Parsnips.  Turnips.  Beets.  Carrots.  The radishes were too far past freshness to buy, so we'll have to try them again some other time.  I did have to change the recipe slightly to omit some things that are not kind to us or to suit our tastes, but here's the verdict.

ROASTED root vegetables are absolutely incredible!  Both D and I were amazed and are happy to have more vegetables to add to our long list of favorites (beets and carrots were always okay by us).  Plus it also encourages us to try some other things that we haven't cooked ourselves.  Okra, for instance.  In New Orleans, okra is in almost everything, and it was never slimy! 
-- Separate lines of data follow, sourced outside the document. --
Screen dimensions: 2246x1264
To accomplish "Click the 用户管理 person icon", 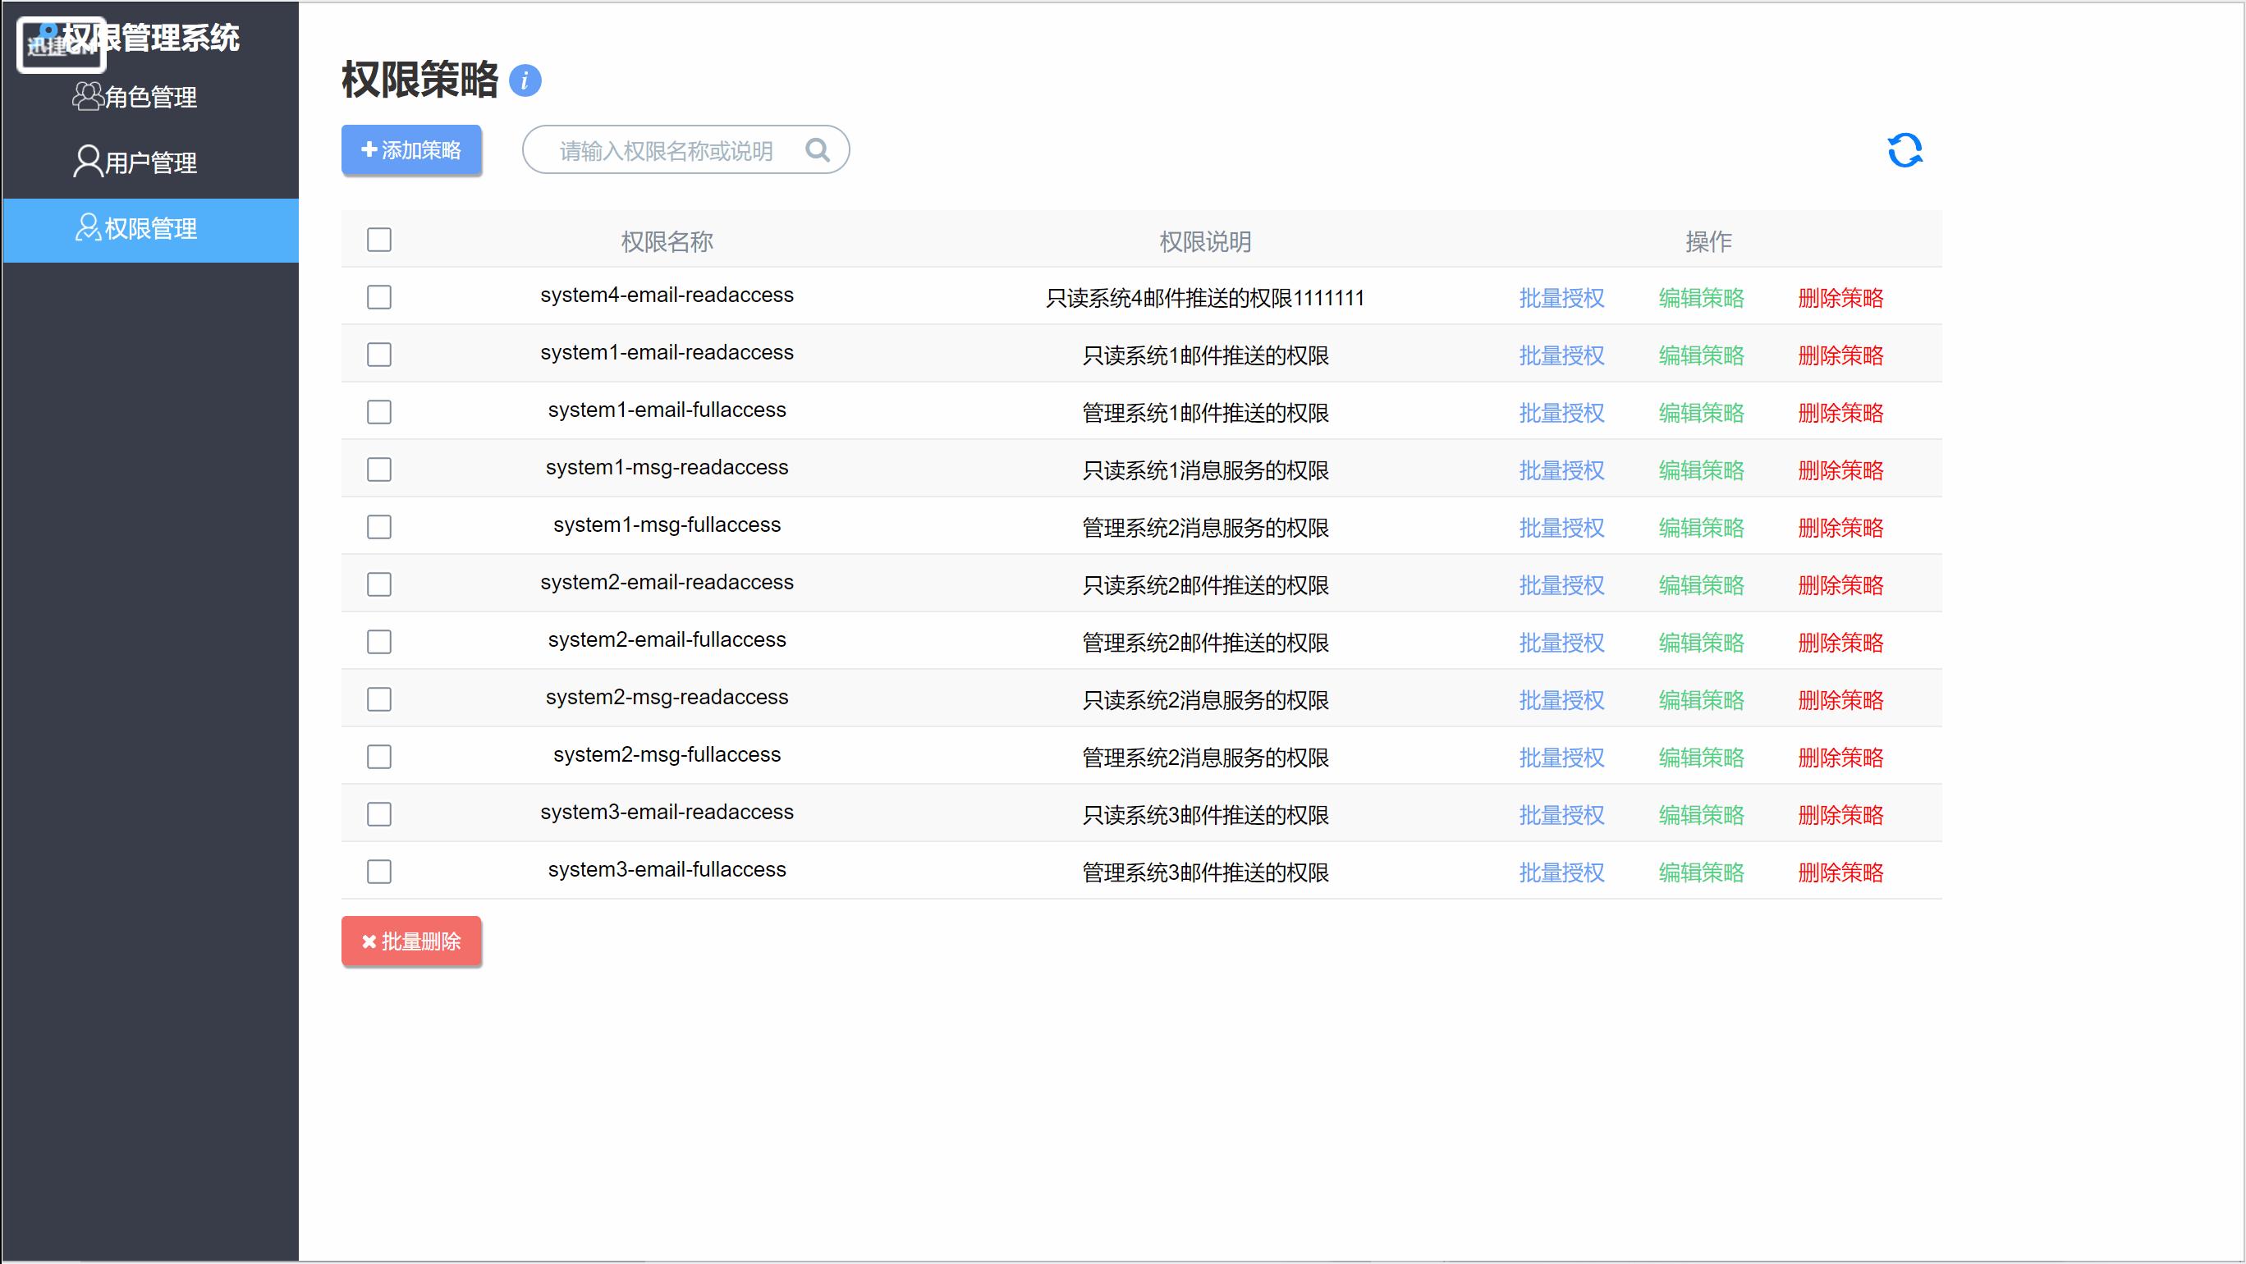I will (86, 161).
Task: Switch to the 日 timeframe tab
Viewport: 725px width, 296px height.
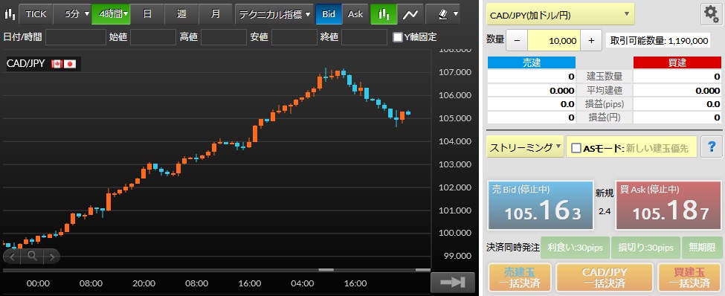Action: (147, 14)
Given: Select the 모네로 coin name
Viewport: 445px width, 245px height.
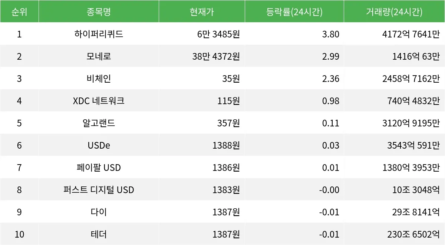Looking at the screenshot, I should point(99,56).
It shouldn't be such a surprise to me.  After all, my mother made hot cereal regularly.  She made Wheatena, oatmeal, Maltex and some others I have managed to forget.  I loathed them all even when she tried hiding raisins in the bottom of the bowl to tempt me (I am still not overly fond of raisins).  But now I make hot cereals using steel-cut oats, quinoa, wild rice, barley, grits, and Maltex (although not all of them at the same time!) and throw in apples, cranberries, honey or brown sugar or dark amber maple syrup or molasses during cooking, and then top a bowl off with loads of fresh fruit.  

Then there's my newest chili.  I found a recipe for Sweet Potato and Black Bean chili in one of the grocery stores, and since we like those two ingredients, I had to try it.  It's now earned a place in our regular soup/stew of the week line up!

Experimentation keeps our meals interesting, makes me use the produce that's in season and therefore, not as expensive, and keeps me aware of what we are eating instead of returning to the same old, high fat, high calorie, high sodium foods (though I'm not as good about the sodium as some people who put me to shame - E!).  I know enough to substitute or eliminate altogether things we really don't like or to add something that I think will enhance a dish.  The fact that I enjoy cooking helps a lot, of course, and having good friends to encourage one to try something new or a sister-in-law to broaden one's horizons through a magazine are definite pluses.

But turnips and parsnips?  Well, I'm just floored.  Thanks, ME and N!

1 comment:

  1. We recently tried Trader Joe's Cabernet beef cooked in our slow cooker with water, parsnips and an apple. I used a blender on the cooked Apple and parsnips. Made a terrific sauce for the meat.